***** PAGE TEXT
An electrocardiogram (ECG) records the electrical activity of the heart and rarely comes back completely normal in someone with heart failure. Common findings include left bundle branch block, a delay in the electrical signal reaching the left side of the heart, which is associated with worsening symptoms and poorer outcomes. Atrial fibrillation, signs of a prior heart attack, and evidence of thickened heart muscle can all appear on an ECG. While none of these patterns alone diagnose heart failure, a completely normal ECG makes the diagnosis much less likely and can sometimes spare you further testing.
When More Invasive Testing Is Needed
Most heart failure is diagnosed with blood tests, an echo, and a clinical exam. But when results are inconclusive, particularly in cases where ejection fraction is preserved, a right heart catheterization may be needed. This involves threading a thin catheter through a vein in the neck or groin into the right side of the heart to directly measure pressures inside the chambers.
**********
***** DATA
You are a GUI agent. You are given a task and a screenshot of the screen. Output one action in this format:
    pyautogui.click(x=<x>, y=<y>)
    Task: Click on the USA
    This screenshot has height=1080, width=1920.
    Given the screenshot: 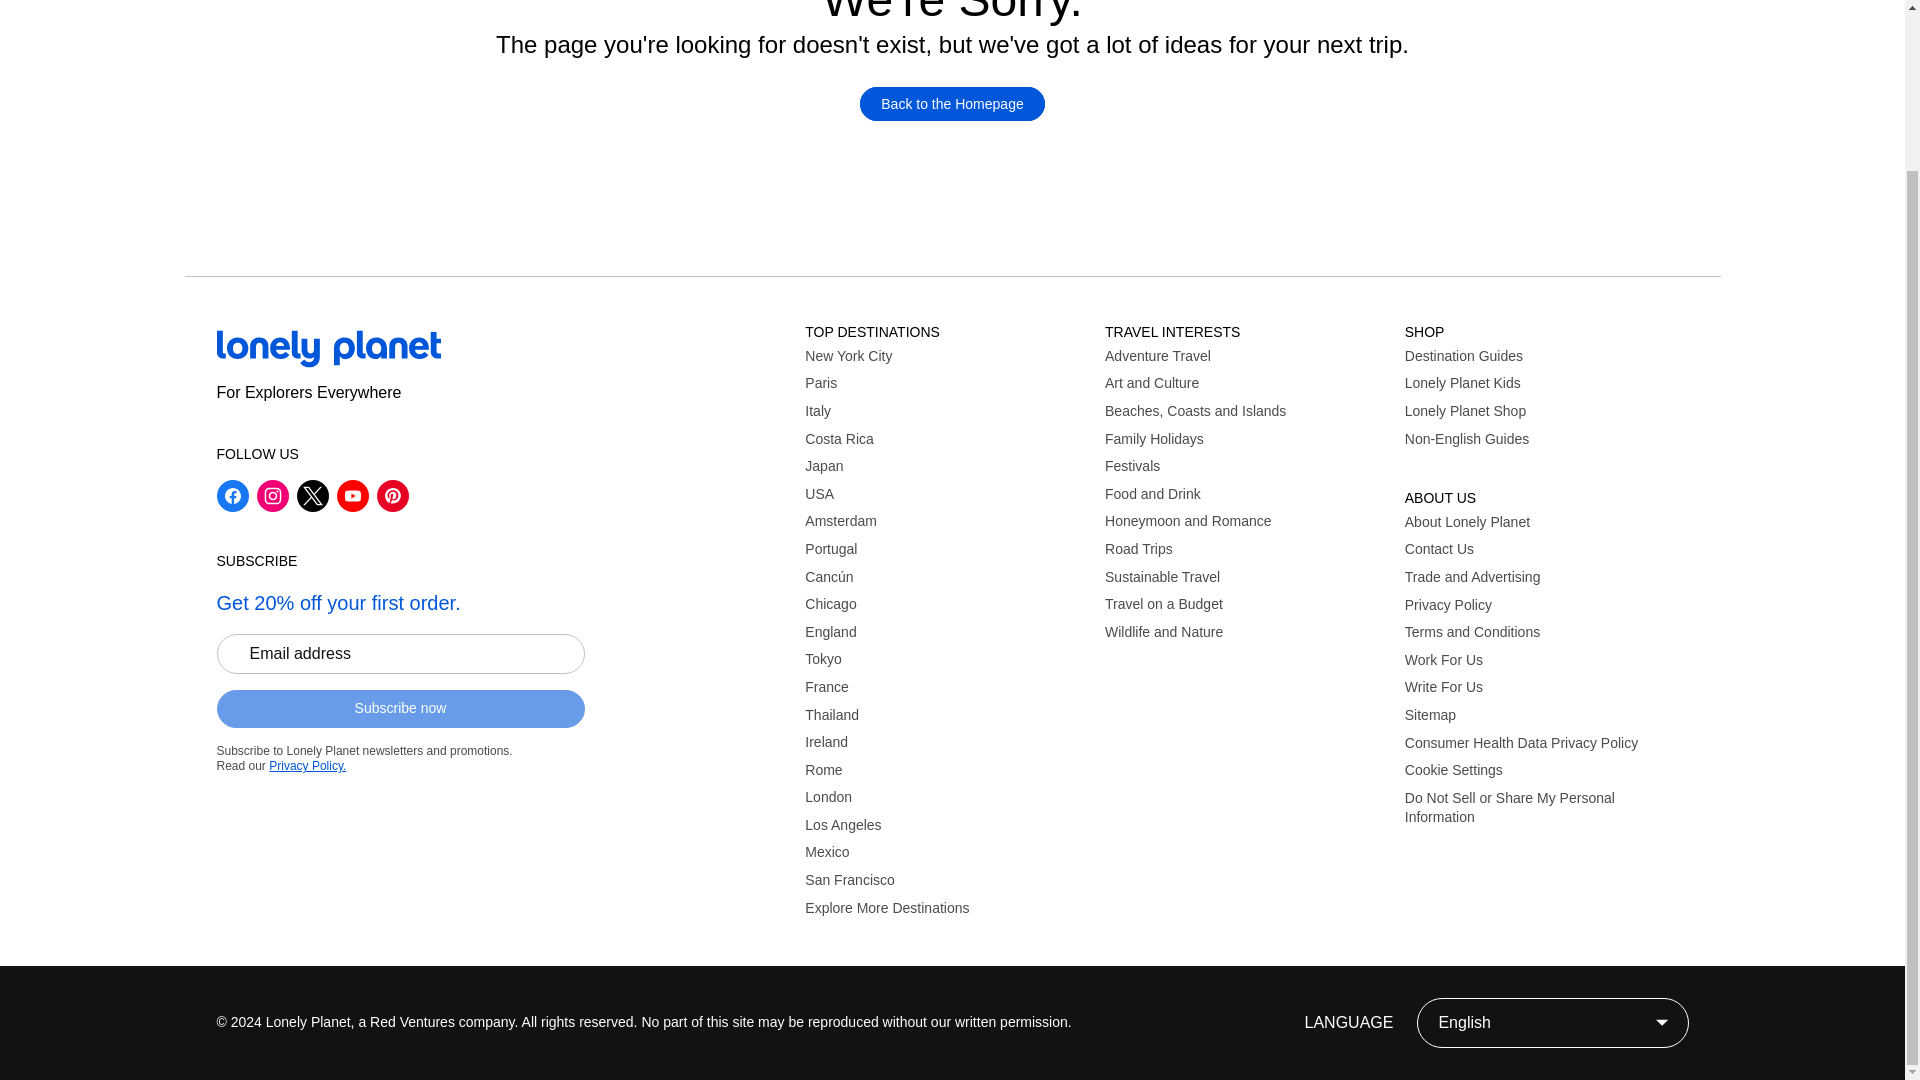 What is the action you would take?
    pyautogui.click(x=946, y=494)
    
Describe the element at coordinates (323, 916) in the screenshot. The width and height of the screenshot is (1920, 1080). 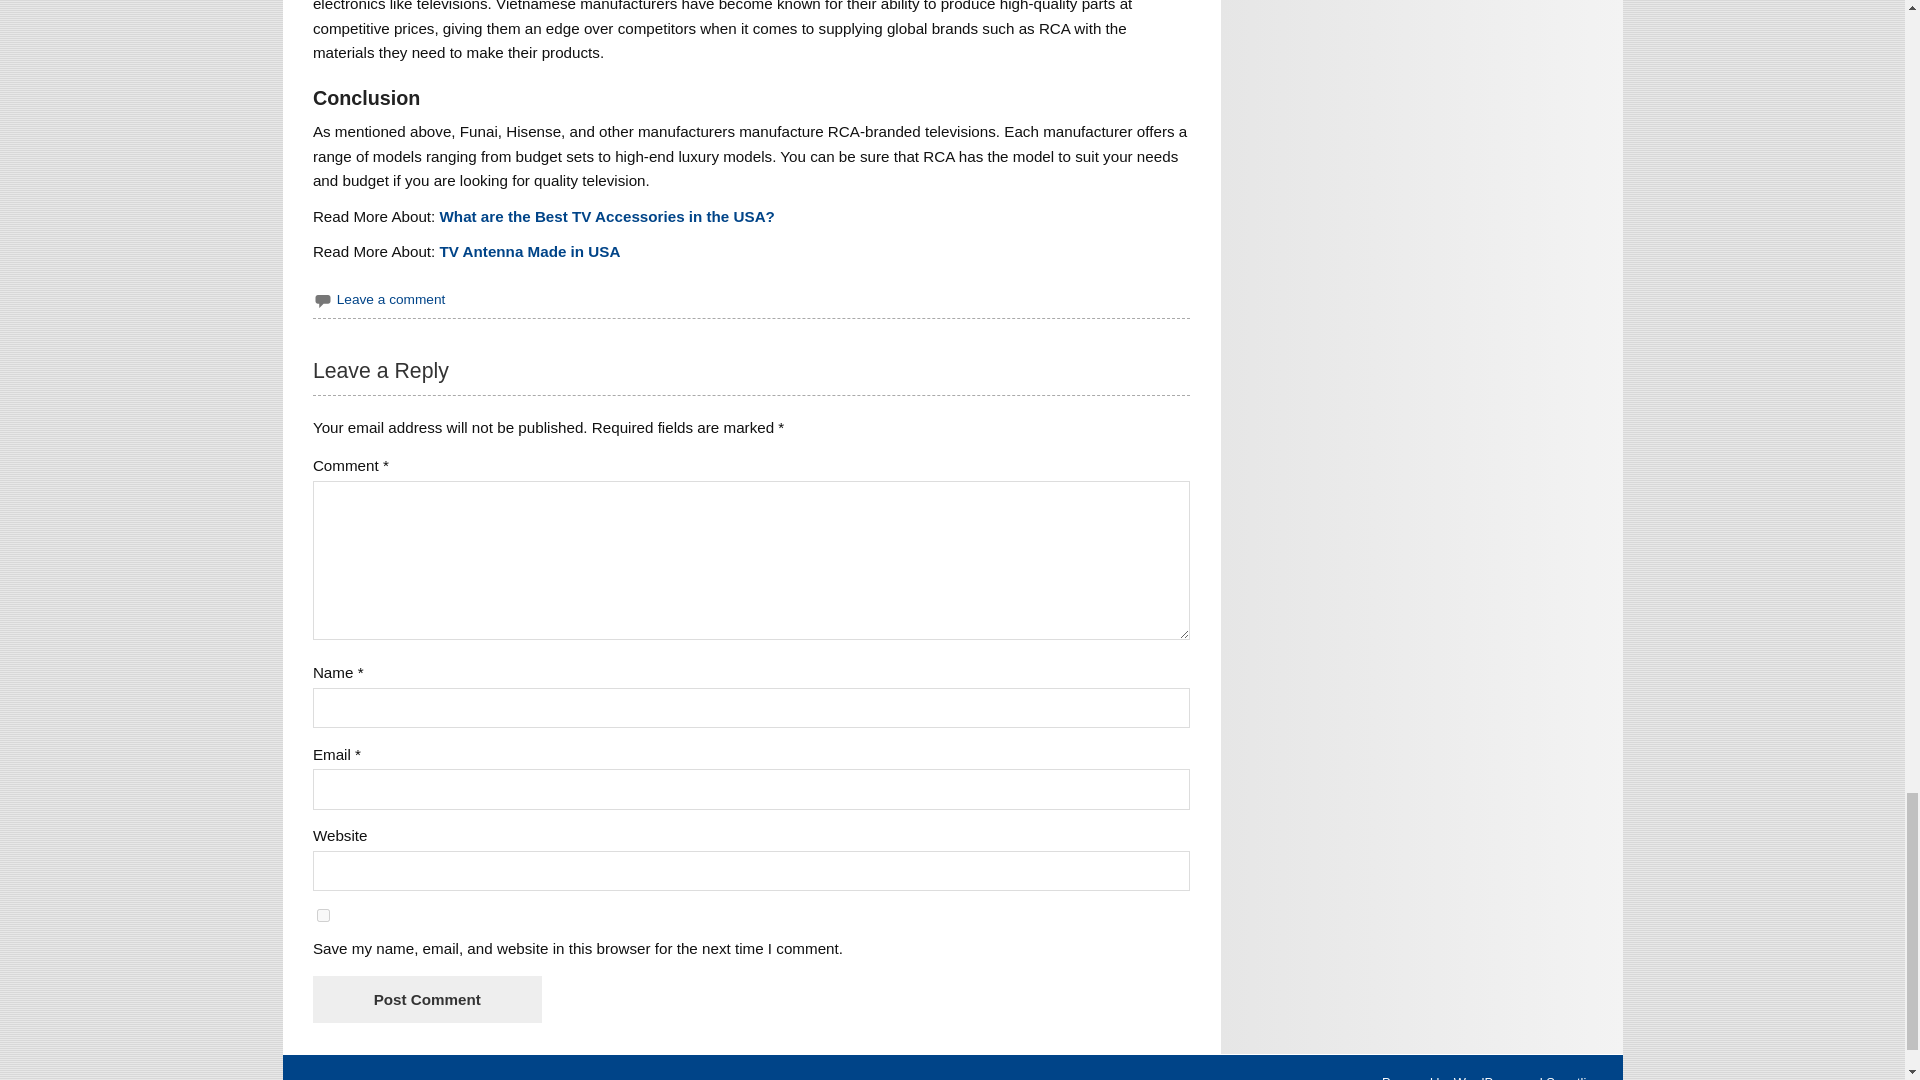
**********
▶ TASK STATEMENT: Reproduce everything in the heart failure testing text above from "An electrocardiogram (ECG)" down to "you further testing.", copying the words without any change.

▶ ANSWER TO THIS PROBLEM:
An electrocardiogram (ECG) records the electrical activity of the heart and rarely comes back completely normal in someone with heart failure. Common findings include left bundle branch block, a delay in the electrical signal reaching the left side of the heart, which is associated with worsening symptoms and poorer outcomes. Atrial fibrillation, signs of a prior heart attack, and evidence of thickened heart muscle can all appear on an ECG. While none of these patterns alone diagnose heart failure, a completely normal ECG makes the diagnosis much less likely and can sometimes spare you further testing.